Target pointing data
##############################

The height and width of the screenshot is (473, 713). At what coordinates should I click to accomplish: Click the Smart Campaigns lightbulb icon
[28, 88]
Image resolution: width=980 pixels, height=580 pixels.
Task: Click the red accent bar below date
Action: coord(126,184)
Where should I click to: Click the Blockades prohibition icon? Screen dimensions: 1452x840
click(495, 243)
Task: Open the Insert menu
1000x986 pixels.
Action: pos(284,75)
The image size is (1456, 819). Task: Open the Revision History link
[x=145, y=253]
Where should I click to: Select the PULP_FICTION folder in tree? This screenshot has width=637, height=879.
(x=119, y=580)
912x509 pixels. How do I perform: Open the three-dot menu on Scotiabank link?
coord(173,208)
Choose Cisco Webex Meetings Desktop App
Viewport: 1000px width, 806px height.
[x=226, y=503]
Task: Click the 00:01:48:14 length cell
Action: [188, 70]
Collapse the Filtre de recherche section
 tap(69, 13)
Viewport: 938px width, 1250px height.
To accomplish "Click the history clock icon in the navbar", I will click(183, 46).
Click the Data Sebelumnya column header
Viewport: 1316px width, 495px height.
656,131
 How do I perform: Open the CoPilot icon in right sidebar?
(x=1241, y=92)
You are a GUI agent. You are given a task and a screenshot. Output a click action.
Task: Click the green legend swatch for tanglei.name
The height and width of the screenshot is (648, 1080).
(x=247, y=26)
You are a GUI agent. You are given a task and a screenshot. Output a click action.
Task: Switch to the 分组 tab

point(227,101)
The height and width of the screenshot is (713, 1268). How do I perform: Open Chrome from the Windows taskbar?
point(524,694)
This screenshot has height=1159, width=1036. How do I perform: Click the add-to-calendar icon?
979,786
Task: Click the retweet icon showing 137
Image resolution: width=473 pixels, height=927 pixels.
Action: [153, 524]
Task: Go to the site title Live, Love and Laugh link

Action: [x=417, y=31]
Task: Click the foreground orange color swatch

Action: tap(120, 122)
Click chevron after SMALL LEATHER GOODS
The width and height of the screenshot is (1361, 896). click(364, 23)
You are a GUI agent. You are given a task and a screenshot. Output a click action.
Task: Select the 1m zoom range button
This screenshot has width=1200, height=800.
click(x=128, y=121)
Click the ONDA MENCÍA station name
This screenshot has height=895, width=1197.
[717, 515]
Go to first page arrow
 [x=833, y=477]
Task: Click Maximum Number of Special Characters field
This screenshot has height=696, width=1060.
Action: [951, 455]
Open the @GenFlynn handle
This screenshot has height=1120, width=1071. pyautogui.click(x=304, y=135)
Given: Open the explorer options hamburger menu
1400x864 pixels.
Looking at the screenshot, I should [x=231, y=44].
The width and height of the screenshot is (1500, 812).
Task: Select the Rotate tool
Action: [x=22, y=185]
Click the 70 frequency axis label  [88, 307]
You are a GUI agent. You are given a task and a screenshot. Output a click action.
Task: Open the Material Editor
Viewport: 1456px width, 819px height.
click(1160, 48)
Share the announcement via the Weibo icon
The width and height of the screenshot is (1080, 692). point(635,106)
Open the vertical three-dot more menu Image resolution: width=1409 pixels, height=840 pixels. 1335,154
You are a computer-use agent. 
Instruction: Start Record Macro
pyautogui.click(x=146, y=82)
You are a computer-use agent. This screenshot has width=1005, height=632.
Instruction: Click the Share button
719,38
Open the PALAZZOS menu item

##############################

▸ **Prompt**
Could you retype every line of the records above with no changes?

▸ **Written response**
The height and width of the screenshot is (473, 713). At what coordinates should I click to accomplish: Click the Smart Campaigns lightbulb icon
[28, 88]
Image resolution: width=980 pixels, height=580 pixels.
Task: Click the red accent bar below date
Action: coord(126,184)
Where should I click to: Click the Blockades prohibition icon? Screen dimensions: 1452x840
click(495, 243)
Task: Open the Insert menu
1000x986 pixels.
Action: pos(284,75)
The image size is (1456, 819). Task: Open the Revision History link
[x=145, y=253]
Where should I click to: Select the PULP_FICTION folder in tree? This screenshot has width=637, height=879.
(x=119, y=580)
912x509 pixels. How do I perform: Open the three-dot menu on Scotiabank link?
coord(173,208)
Choose Cisco Webex Meetings Desktop App
Viewport: 1000px width, 806px height.
[x=226, y=503]
Task: Click the 00:01:48:14 length cell
Action: [188, 70]
Collapse the Filtre de recherche section
 tap(69, 13)
Viewport: 938px width, 1250px height.
To accomplish "Click the history clock icon in the navbar", I will click(183, 46).
Click the Data Sebelumnya column header
Viewport: 1316px width, 495px height.
656,131
 How do I perform: Open the CoPilot icon in right sidebar?
(x=1241, y=92)
You are a GUI agent. You are given a task and a screenshot. Output a click action.
Task: Click the green legend swatch for tanglei.name
The height and width of the screenshot is (648, 1080).
(x=247, y=26)
You are a GUI agent. You are given a task and a screenshot. Output a click action.
Task: Switch to the 分组 tab

point(227,101)
The height and width of the screenshot is (713, 1268). How do I perform: Open Chrome from the Windows taskbar?
point(524,694)
This screenshot has height=1159, width=1036. How do I perform: Click the add-to-calendar icon?
979,786
Task: Click the retweet icon showing 137
Image resolution: width=473 pixels, height=927 pixels.
Action: [153, 524]
Task: Go to the site title Live, Love and Laugh link

Action: [x=417, y=31]
Task: Click the foreground orange color swatch

Action: tap(120, 122)
Click chevron after SMALL LEATHER GOODS
The width and height of the screenshot is (1361, 896). click(364, 23)
You are a GUI agent. You are given a task and a screenshot. Output a click action.
Task: Select the 1m zoom range button
This screenshot has width=1200, height=800.
click(x=128, y=121)
Click the ONDA MENCÍA station name
This screenshot has height=895, width=1197.
[717, 515]
Go to first page arrow
 [x=833, y=477]
Task: Click Maximum Number of Special Characters field
This screenshot has height=696, width=1060.
Action: [951, 455]
Open the @GenFlynn handle
This screenshot has height=1120, width=1071. pyautogui.click(x=304, y=135)
Given: Open the explorer options hamburger menu
1400x864 pixels.
Looking at the screenshot, I should [x=231, y=44].
The width and height of the screenshot is (1500, 812).
Task: Select the Rotate tool
Action: [x=22, y=185]
Click the 70 frequency axis label  [88, 307]
You are a GUI agent. You are given a task and a screenshot. Output a click action.
Task: Open the Material Editor
Viewport: 1456px width, 819px height.
click(1160, 48)
Share the announcement via the Weibo icon
The width and height of the screenshot is (1080, 692). point(635,106)
Open the vertical three-dot more menu Image resolution: width=1409 pixels, height=840 pixels. 1335,154
You are a computer-use agent. 
Instruction: Start Record Macro
pyautogui.click(x=146, y=82)
You are a computer-use agent. This screenshot has width=1005, height=632.
Instruction: Click the Share button
719,38
Open the PALAZZOS menu item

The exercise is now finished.